Task directions: Copy exactly, and copy only, the lines from the one bearing "Image resolution: width=233" through the final line of the records.
(Beginning of Supplied data)
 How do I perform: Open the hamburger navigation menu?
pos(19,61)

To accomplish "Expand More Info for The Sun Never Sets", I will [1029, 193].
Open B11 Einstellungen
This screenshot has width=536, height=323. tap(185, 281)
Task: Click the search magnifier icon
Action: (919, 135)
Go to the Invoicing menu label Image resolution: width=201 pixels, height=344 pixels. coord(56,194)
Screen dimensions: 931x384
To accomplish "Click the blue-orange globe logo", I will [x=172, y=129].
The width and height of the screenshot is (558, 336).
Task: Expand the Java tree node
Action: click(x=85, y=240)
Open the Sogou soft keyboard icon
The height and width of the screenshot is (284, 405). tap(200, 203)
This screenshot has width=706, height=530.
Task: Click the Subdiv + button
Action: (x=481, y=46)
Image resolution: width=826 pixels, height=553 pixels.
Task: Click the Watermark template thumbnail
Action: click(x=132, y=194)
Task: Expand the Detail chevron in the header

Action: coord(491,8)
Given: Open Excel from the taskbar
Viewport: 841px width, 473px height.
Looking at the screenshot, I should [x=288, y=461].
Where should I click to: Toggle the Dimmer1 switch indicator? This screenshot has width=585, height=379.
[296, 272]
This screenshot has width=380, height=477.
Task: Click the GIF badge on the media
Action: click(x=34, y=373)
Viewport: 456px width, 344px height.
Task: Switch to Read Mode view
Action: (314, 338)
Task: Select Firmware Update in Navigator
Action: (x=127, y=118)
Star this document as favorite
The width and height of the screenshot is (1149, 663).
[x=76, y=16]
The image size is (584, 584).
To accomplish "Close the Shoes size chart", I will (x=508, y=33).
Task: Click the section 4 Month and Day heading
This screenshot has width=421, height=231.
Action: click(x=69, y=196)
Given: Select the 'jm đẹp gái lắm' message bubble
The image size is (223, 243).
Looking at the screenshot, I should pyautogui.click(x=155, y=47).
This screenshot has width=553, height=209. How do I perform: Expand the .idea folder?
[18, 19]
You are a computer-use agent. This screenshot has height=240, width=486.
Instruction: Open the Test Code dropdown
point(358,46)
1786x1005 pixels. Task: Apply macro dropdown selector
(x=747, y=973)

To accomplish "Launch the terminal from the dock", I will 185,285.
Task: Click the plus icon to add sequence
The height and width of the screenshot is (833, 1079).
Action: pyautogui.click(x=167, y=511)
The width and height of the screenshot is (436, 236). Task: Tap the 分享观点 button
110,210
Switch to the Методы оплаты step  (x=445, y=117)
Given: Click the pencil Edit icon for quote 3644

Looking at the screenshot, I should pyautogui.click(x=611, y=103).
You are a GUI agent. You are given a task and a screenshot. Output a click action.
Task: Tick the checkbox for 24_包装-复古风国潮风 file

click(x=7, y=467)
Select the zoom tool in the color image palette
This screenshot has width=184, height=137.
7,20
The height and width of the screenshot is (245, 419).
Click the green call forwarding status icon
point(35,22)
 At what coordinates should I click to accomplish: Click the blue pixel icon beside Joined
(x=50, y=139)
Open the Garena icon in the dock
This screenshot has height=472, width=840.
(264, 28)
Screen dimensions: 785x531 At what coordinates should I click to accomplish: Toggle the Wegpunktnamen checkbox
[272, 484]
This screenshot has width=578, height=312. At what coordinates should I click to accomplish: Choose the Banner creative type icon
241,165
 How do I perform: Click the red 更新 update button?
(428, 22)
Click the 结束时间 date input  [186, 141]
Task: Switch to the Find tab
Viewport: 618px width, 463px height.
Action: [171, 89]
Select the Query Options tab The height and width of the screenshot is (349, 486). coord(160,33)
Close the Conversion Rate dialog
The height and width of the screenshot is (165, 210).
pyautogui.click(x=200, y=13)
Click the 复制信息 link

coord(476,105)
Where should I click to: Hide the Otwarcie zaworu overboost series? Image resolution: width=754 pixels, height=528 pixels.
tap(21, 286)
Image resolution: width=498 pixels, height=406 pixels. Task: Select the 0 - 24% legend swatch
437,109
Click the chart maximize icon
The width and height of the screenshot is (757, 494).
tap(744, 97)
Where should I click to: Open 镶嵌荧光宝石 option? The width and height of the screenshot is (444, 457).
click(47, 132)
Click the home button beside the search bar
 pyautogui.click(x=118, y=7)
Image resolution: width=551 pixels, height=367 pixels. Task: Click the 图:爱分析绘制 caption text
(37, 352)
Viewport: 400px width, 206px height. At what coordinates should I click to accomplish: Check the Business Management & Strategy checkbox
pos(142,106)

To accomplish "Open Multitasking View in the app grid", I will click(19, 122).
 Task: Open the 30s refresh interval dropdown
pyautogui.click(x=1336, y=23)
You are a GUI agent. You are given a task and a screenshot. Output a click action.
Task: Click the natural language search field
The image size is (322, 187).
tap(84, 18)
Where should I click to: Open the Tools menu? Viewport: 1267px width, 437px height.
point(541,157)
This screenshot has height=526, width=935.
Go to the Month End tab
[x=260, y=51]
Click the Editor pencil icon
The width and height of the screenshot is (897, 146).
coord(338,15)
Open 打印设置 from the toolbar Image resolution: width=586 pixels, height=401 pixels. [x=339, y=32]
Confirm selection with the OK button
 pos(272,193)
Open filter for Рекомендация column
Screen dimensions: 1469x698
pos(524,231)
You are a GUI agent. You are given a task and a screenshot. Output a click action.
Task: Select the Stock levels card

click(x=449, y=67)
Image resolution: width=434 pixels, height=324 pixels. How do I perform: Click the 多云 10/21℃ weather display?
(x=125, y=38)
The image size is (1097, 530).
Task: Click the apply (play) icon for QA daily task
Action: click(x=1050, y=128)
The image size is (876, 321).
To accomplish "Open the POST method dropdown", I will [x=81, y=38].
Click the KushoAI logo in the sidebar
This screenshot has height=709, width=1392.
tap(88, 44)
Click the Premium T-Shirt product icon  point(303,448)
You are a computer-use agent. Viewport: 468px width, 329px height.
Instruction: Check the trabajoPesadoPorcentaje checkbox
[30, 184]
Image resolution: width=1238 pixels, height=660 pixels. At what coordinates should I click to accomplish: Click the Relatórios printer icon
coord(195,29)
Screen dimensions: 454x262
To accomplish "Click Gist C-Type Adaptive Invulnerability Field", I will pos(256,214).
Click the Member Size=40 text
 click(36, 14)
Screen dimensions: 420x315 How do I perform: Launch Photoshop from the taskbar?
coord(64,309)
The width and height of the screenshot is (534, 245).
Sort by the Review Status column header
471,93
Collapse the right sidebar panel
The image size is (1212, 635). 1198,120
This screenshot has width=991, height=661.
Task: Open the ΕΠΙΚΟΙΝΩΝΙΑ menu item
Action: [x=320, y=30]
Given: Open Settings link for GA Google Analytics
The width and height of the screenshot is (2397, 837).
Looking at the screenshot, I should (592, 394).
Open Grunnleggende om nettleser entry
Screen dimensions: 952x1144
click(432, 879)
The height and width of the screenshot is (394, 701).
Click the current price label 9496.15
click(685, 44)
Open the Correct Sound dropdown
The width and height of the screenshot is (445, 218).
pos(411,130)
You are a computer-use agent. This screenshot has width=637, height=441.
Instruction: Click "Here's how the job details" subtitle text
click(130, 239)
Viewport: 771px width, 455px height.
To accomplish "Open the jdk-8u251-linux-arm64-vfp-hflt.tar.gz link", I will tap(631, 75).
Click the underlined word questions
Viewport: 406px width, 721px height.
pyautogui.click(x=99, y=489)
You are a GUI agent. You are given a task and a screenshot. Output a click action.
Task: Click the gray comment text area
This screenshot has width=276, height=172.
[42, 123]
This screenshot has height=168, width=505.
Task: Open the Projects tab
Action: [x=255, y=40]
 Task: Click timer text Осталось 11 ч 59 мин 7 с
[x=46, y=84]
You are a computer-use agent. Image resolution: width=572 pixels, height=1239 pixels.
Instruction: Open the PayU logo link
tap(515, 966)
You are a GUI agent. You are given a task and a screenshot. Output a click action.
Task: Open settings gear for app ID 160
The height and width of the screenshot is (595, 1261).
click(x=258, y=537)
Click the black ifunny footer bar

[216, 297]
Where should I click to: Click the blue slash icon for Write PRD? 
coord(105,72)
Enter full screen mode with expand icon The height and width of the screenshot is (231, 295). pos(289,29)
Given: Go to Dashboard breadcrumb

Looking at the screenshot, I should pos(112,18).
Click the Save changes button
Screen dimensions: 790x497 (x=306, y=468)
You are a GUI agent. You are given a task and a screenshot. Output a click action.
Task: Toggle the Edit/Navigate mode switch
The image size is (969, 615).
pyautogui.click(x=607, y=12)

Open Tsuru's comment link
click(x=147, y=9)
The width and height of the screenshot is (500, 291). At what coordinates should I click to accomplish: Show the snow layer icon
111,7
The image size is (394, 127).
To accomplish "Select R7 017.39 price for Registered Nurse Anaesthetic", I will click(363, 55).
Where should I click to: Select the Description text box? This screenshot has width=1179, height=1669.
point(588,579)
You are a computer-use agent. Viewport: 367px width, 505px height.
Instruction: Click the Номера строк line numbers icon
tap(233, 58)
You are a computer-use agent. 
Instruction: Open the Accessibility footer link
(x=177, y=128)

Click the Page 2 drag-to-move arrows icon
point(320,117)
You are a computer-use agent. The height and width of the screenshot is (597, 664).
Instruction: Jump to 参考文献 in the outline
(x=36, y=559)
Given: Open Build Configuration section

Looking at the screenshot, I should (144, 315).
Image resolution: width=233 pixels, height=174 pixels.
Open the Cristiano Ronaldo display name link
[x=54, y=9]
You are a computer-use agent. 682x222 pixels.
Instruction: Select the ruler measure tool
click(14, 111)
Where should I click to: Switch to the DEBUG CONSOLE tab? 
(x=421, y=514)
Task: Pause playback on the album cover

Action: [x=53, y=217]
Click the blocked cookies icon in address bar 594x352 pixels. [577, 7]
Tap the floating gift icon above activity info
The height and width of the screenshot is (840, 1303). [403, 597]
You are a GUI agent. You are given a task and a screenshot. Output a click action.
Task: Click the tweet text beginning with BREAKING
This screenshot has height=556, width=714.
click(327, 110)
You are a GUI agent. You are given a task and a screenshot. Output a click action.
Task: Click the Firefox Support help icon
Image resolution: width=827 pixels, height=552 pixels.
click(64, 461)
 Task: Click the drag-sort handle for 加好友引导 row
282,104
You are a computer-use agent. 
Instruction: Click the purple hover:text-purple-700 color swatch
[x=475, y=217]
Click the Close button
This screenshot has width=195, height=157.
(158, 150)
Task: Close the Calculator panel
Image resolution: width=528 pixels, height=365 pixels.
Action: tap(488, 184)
(End of Supplied data)
Exercise response:
Image resolution: width=233 pixels, height=174 pixels.
Open the Cristiano Ronaldo display name link
[x=54, y=9]
You are a computer-use agent. 682x222 pixels.
Instruction: Select the ruler measure tool
click(14, 111)
Where should I click to: Switch to the DEBUG CONSOLE tab? 
(x=421, y=514)
Task: Pause playback on the album cover

Action: [x=53, y=217]
Click the blocked cookies icon in address bar 594x352 pixels. [577, 7]
Tap the floating gift icon above activity info
The height and width of the screenshot is (840, 1303). [403, 597]
You are a GUI agent. You are given a task and a screenshot. Output a click action.
Task: Click the tweet text beginning with BREAKING
This screenshot has height=556, width=714.
click(327, 110)
You are a GUI agent. You are given a task and a screenshot. Output a click action.
Task: Click the Firefox Support help icon
Image resolution: width=827 pixels, height=552 pixels.
click(64, 461)
 Task: Click the drag-sort handle for 加好友引导 row
282,104
You are a computer-use agent. 
Instruction: Click the purple hover:text-purple-700 color swatch
[x=475, y=217]
Click the Close button
This screenshot has width=195, height=157.
(158, 150)
Task: Close the Calculator panel
Image resolution: width=528 pixels, height=365 pixels.
Action: tap(488, 184)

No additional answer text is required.